En muchas historias empresariales, el crecimiento fue una consecuencia natural de hacer bien las cosas durante años, no el resultado de una carrera por escalar a cualquier costo. Transmitir esa visión a las nuevas generaciones es clave para evitar que se persigan resultados inmediatos sin medir las consecuencias.

En un entorno que glorifica la expansión rápida, es fácil caer en la trampa del endeudamiento excesivo, los proyectos improvisados o el desgaste organizacional. Recordar que la empresa fue construida paso a paso, con prudencia financiera y visión de largo plazo, ayuda a contener impulsos cortoplacistas que rápidamente pueden comprometer su sostenibilidad.

El legado del fundador no solo está en lo que creó, sino en cómo resistió la tentación de crecer sin fundamentos. Ese tipo de sabiduría también se puede heredar, pero solo si se comunica y es “absorbida” a través del tiempo por los sucesores.

Las nuevas generaciones que se incorporan a una empresa llegan con un imaginario en construcción acerca de lo que significa pertenecer a esa organización. Sin referentes claros, ese imaginario se llena de suposiciones, o peor aún, de métricas impersonales, que reducen la relación laboral a un simple intercambio económico.

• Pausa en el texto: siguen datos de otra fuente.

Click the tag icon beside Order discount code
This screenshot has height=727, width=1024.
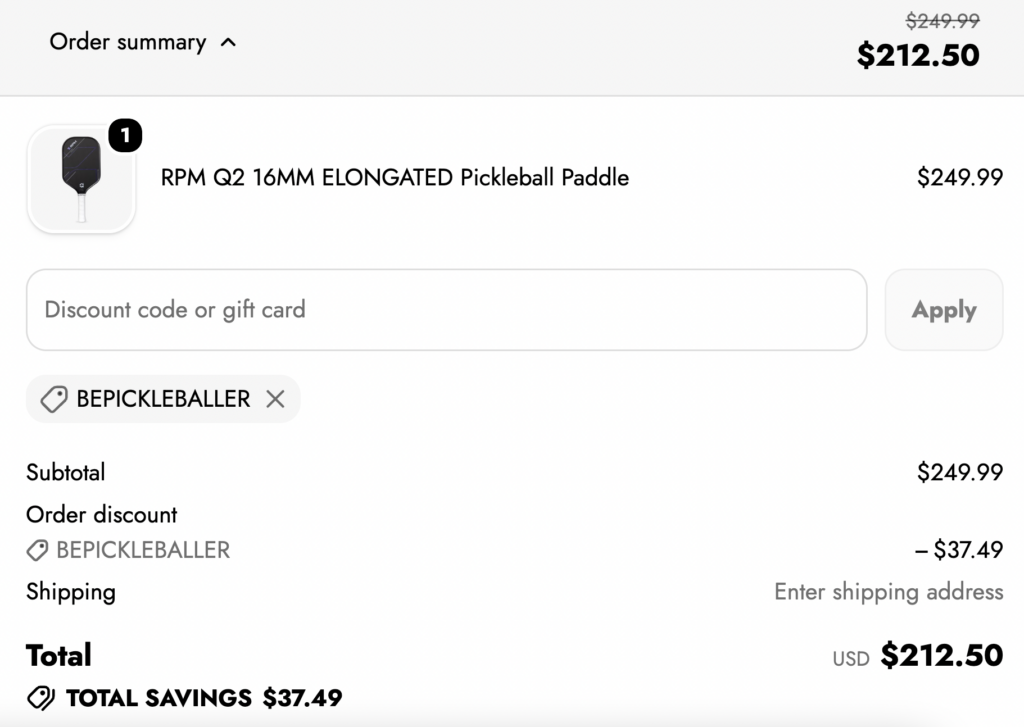coord(37,550)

Por eso, pedirles compromiso sin brindarles contexto equivale a exigir lealtad a un símbolo vacío. Cuando los sucesores conocen la historia de los fundadores, las adversidades que enfrentaron y los valores que guiaron sus decisiones, por ejemplo, renunciar a atajos financieros para preservar la calidad, o invertir en la comunidad antes de que fuera obligatorio, internalizan un marco ético que ningún manual de procedimientos puede imponer.

Ese conocimiento transforma la obediencia formal en convicción personal; el joven ejecutivo que entiende que la empresa se levantó sobre la confianza del primer cliente cuidará la reputación con la misma urgencia con que cuida sus propios logros profesionales.

En un entorno donde muchas organizaciones pierden su alma al profesionalizarse o internacionalizarse, conservar y contar bien su historia puede ser una ventaja competitiva.

No se trata de vivir en el pasado, sino de reconocer que, sin memoria, una empresa puede crecer, pero sin identidad. Además, si no se transmiten los valores esenciales que guiaron a sus fundadores, esta pueda sucumbir.